[Pixel coordinate grounding data]
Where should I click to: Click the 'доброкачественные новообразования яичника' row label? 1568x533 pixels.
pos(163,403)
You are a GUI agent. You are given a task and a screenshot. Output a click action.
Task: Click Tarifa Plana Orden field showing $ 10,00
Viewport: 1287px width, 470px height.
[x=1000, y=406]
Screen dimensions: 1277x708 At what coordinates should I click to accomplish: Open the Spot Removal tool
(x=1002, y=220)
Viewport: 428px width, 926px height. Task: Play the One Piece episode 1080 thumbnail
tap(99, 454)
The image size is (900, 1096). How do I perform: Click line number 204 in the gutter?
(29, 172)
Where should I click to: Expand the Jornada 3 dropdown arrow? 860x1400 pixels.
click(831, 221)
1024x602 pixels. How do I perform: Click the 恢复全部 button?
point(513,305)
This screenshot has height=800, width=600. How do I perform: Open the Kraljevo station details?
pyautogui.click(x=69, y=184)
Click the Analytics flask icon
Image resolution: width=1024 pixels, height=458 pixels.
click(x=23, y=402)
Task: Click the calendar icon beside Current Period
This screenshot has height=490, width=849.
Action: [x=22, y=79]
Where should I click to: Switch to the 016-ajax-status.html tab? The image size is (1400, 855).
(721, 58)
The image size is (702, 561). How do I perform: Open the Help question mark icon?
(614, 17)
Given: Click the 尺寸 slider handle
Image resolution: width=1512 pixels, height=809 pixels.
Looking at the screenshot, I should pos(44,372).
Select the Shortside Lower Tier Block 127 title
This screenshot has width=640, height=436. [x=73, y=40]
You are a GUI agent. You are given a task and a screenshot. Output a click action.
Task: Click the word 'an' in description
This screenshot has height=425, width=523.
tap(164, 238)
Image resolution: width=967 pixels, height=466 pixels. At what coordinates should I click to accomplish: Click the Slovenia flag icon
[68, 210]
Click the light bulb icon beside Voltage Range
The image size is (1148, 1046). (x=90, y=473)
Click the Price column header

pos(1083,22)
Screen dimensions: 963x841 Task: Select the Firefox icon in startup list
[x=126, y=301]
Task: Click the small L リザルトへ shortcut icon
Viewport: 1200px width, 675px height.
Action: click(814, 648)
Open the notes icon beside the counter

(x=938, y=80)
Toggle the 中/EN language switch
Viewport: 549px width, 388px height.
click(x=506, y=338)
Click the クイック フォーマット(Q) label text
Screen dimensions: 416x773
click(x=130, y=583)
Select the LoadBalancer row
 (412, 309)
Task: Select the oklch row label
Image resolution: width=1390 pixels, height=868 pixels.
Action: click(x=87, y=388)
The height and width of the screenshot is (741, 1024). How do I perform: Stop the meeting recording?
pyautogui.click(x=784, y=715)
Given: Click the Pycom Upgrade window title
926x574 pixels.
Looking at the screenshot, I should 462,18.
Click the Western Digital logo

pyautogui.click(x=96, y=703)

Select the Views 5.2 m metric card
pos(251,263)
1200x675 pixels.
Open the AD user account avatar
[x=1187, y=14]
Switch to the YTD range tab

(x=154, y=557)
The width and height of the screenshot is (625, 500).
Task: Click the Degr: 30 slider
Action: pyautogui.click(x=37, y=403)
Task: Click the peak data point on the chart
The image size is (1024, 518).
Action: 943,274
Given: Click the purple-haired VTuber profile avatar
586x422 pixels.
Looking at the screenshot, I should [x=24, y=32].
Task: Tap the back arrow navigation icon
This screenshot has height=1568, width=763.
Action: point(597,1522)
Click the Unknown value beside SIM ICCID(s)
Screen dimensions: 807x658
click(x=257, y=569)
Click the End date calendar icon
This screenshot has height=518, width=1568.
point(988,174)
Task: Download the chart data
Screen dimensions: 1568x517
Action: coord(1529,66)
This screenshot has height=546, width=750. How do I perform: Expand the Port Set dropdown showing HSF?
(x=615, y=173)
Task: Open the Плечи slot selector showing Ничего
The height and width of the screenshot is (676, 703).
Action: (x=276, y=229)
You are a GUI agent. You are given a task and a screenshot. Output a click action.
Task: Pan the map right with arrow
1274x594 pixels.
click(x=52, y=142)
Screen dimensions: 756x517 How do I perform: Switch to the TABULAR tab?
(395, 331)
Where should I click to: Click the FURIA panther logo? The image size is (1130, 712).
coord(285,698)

§ **What you should do**: Return the records in full, exactly as they read.

§ **Answer to this problem**:
Where should I click to: Click the 'доброкачественные новообразования яичника' row label? 1568x533 pixels.
pos(163,403)
You are a GUI agent. You are given a task and a screenshot. Output a click action.
Task: Click Tarifa Plana Orden field showing $ 10,00
Viewport: 1287px width, 470px height.
[x=1000, y=406]
Screen dimensions: 1277x708 At what coordinates should I click to accomplish: Open the Spot Removal tool
(x=1002, y=220)
Viewport: 428px width, 926px height. Task: Play the One Piece episode 1080 thumbnail
tap(99, 454)
The image size is (900, 1096). How do I perform: Click line number 204 in the gutter?
(29, 172)
Where should I click to: Expand the Jornada 3 dropdown arrow? 860x1400 pixels.
click(831, 221)
1024x602 pixels. How do I perform: Click the 恢复全部 button?
point(513,305)
This screenshot has height=800, width=600. How do I perform: Open the Kraljevo station details?
pyautogui.click(x=69, y=184)
Click the Analytics flask icon
Image resolution: width=1024 pixels, height=458 pixels.
click(x=23, y=402)
Task: Click the calendar icon beside Current Period
This screenshot has height=490, width=849.
Action: [x=22, y=79]
Where should I click to: Switch to the 016-ajax-status.html tab? The image size is (1400, 855).
(721, 58)
The image size is (702, 561). How do I perform: Open the Help question mark icon?
(614, 17)
Given: Click the 尺寸 slider handle
Image resolution: width=1512 pixels, height=809 pixels.
Looking at the screenshot, I should pos(44,372).
Select the Shortside Lower Tier Block 127 title
This screenshot has width=640, height=436. [x=73, y=40]
You are a GUI agent. You are given a task and a screenshot. Output a click action.
Task: Click the word 'an' in description
This screenshot has height=425, width=523.
tap(164, 238)
Image resolution: width=967 pixels, height=466 pixels. At what coordinates should I click to accomplish: Click the Slovenia flag icon
[68, 210]
Click the light bulb icon beside Voltage Range
The image size is (1148, 1046). (x=90, y=473)
Click the Price column header

pos(1083,22)
Screen dimensions: 963x841 Task: Select the Firefox icon in startup list
[x=126, y=301]
Task: Click the small L リザルトへ shortcut icon
Viewport: 1200px width, 675px height.
Action: click(814, 648)
Open the notes icon beside the counter

(x=938, y=80)
Toggle the 中/EN language switch
Viewport: 549px width, 388px height.
click(x=506, y=338)
Click the クイック フォーマット(Q) label text
Screen dimensions: 416x773
click(x=130, y=583)
Select the LoadBalancer row
 (412, 309)
Task: Select the oklch row label
Image resolution: width=1390 pixels, height=868 pixels.
Action: click(x=87, y=388)
The height and width of the screenshot is (741, 1024). How do I perform: Stop the meeting recording?
pyautogui.click(x=784, y=715)
Given: Click the Pycom Upgrade window title
926x574 pixels.
Looking at the screenshot, I should 462,18.
Click the Western Digital logo

pyautogui.click(x=96, y=703)

Select the Views 5.2 m metric card
pos(251,263)
1200x675 pixels.
Open the AD user account avatar
[x=1187, y=14]
Switch to the YTD range tab

(x=154, y=557)
The width and height of the screenshot is (625, 500).
Task: Click the Degr: 30 slider
Action: pyautogui.click(x=37, y=403)
Task: Click the peak data point on the chart
The image size is (1024, 518).
Action: 943,274
Given: Click the purple-haired VTuber profile avatar
586x422 pixels.
Looking at the screenshot, I should [x=24, y=32].
Task: Tap the back arrow navigation icon
This screenshot has height=1568, width=763.
Action: point(597,1522)
Click the Unknown value beside SIM ICCID(s)
Screen dimensions: 807x658
click(x=257, y=569)
Click the End date calendar icon
This screenshot has height=518, width=1568.
point(988,174)
Task: Download the chart data
Screen dimensions: 1568x517
Action: coord(1529,66)
This screenshot has height=546, width=750. How do I perform: Expand the Port Set dropdown showing HSF?
(x=615, y=173)
Task: Open the Плечи slot selector showing Ничего
The height and width of the screenshot is (676, 703).
Action: (x=276, y=229)
You are a GUI agent. You are given a task and a screenshot. Output a click action.
Task: Pan the map right with arrow
1274x594 pixels.
click(x=52, y=142)
Screen dimensions: 756x517 How do I perform: Switch to the TABULAR tab?
(395, 331)
Where should I click to: Click the FURIA panther logo? The image size is (1130, 712).
coord(285,698)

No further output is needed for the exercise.